Tal vez, no empiece mañana...aunque debería. Pero pasado mañana, seguro. O el jueves, o el viernes. O el fin de semana.
Pero voy a cambiar. De verdad. Aunque no le importe a nadie.

Me bajé el tinder el fin de semana. Y ya me lo he quitado. Ha sido presentarse la oportunidad de quedar con un par de tíos y me ha dado el pánico total. Así que...bueno. Igual es que aún no estoy preparada y yo creía que sí. El caso es que estoy sola y me jode, pero pienso en tener que salir con alguien y lo que eso supone y no me apetece tampoco. No pasa nada. Relax.

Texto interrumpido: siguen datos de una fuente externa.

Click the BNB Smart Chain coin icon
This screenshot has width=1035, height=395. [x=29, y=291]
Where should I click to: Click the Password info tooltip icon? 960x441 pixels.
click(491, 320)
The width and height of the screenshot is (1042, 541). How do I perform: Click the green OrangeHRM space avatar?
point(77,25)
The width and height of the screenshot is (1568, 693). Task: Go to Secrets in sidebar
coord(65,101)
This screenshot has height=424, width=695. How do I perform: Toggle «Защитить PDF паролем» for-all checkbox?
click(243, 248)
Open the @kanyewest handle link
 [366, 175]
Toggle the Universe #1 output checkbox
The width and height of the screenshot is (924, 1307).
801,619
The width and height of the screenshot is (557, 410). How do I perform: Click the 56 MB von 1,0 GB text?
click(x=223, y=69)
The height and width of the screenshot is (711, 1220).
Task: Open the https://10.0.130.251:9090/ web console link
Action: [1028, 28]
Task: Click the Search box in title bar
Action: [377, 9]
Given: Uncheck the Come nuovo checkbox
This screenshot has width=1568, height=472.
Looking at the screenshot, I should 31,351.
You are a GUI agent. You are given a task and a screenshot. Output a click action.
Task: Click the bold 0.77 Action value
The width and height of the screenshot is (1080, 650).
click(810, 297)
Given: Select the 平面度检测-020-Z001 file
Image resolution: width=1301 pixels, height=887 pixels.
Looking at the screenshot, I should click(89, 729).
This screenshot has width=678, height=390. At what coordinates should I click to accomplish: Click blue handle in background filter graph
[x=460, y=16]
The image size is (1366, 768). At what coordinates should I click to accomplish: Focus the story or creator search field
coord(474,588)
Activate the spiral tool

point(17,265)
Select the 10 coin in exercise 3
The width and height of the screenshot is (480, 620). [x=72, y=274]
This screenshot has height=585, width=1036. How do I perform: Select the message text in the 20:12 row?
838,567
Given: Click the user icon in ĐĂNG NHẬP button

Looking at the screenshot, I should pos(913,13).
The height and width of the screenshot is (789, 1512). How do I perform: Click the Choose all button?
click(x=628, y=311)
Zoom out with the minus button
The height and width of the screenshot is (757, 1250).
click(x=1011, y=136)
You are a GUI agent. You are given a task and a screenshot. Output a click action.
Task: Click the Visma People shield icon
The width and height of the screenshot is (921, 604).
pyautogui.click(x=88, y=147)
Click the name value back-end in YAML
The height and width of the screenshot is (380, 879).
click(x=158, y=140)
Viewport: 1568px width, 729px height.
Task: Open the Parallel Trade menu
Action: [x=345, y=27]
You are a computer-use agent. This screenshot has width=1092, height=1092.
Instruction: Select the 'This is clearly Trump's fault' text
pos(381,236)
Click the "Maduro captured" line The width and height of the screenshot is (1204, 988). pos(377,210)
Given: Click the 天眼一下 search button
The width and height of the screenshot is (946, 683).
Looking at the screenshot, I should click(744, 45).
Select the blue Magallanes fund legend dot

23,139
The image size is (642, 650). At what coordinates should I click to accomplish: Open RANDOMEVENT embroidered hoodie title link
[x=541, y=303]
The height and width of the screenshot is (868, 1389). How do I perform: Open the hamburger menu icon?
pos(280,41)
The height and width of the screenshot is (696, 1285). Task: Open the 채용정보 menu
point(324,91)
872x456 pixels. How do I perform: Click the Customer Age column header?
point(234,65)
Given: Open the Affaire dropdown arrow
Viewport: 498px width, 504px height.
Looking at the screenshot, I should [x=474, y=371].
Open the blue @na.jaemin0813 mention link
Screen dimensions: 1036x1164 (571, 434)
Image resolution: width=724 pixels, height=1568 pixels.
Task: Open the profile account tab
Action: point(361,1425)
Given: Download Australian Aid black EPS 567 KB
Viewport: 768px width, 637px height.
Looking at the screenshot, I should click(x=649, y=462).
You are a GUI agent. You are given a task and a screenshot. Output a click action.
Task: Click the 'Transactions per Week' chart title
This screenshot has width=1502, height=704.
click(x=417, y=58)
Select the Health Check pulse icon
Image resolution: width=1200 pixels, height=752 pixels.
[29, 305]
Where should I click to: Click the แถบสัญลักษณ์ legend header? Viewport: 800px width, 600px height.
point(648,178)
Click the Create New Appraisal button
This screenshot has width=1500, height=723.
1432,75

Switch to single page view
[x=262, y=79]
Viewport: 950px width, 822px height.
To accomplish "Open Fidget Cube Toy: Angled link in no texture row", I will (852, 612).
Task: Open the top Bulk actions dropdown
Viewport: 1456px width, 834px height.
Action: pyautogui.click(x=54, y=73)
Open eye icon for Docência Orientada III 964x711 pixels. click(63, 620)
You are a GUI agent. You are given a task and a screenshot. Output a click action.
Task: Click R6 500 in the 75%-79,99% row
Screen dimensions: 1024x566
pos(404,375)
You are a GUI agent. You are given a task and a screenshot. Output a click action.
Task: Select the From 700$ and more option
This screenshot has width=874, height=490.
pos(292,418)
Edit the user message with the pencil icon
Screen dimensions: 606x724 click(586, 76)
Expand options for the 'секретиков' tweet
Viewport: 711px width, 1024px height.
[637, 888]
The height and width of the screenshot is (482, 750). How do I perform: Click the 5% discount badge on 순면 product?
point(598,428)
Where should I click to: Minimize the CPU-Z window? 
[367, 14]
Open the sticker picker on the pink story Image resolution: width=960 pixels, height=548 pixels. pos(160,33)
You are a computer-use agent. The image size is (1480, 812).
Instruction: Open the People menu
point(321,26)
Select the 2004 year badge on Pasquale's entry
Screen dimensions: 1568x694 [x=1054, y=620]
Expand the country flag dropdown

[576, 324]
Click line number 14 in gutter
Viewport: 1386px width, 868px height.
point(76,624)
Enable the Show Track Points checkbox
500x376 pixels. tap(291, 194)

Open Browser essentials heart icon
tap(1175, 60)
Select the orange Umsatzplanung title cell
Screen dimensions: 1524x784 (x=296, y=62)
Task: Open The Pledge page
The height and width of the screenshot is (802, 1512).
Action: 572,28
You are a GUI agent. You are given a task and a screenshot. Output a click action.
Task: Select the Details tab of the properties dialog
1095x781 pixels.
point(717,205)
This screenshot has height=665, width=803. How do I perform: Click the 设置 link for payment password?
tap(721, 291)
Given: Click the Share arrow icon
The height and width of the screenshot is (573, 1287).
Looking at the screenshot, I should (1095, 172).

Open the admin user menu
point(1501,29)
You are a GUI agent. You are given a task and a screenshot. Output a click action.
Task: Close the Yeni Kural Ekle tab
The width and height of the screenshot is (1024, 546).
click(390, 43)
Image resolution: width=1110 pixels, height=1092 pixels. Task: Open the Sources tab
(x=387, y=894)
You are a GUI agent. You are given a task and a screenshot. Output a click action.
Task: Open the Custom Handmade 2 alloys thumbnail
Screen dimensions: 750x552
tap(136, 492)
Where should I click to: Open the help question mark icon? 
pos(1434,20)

EL domingo cogí el coche por la autovía durante 30 kilómetros de ida y 30 de vuelta. Los 30 de ida: fatal. Creía que me iba a dar algo, me temblaba la pierna del acelerador. Fui comiendo caramelos todo el camino. Uno detrás de otro literal. Intentando respirar bien, y asustada, tuve que bajar la ventanilla varias veces. Cuando salí de la autovía fue un alivio.
A la vuelta, me puse la música a todo volumen para ver si así no escuchaba mis pensamientos. Y durante un rato fue bien. Al menos no me temblaba la pierna. PEro sí, la sensación era de: quiero salir de aquí cuanto antes. Al final probé a autotranquilizarme diciendo alguna frase como: estoy bien, voy a la velocidad indicada, voy con el gps y el gps no se va a equivocar y si me equivoco no pasa nada, doy la vuelta donde se pueda y me redireccionará.

Ayer me fui a dormir pensando que, si tengo que hacer un viaje largo, no sé si podré alguna vez. Tengo que exponerme a este miedo, a esta fobia a conducir y superarla.
De hecho, cuando voy por ciudad, voy relajada escuchando la radio y a gusto y cómoda. Y me digo, y por qué no igual por la autovía? Es que no hay razón.

Llevo tres días sin pesarme. No voy a hacerlo hasta que no se me pase este malestar general.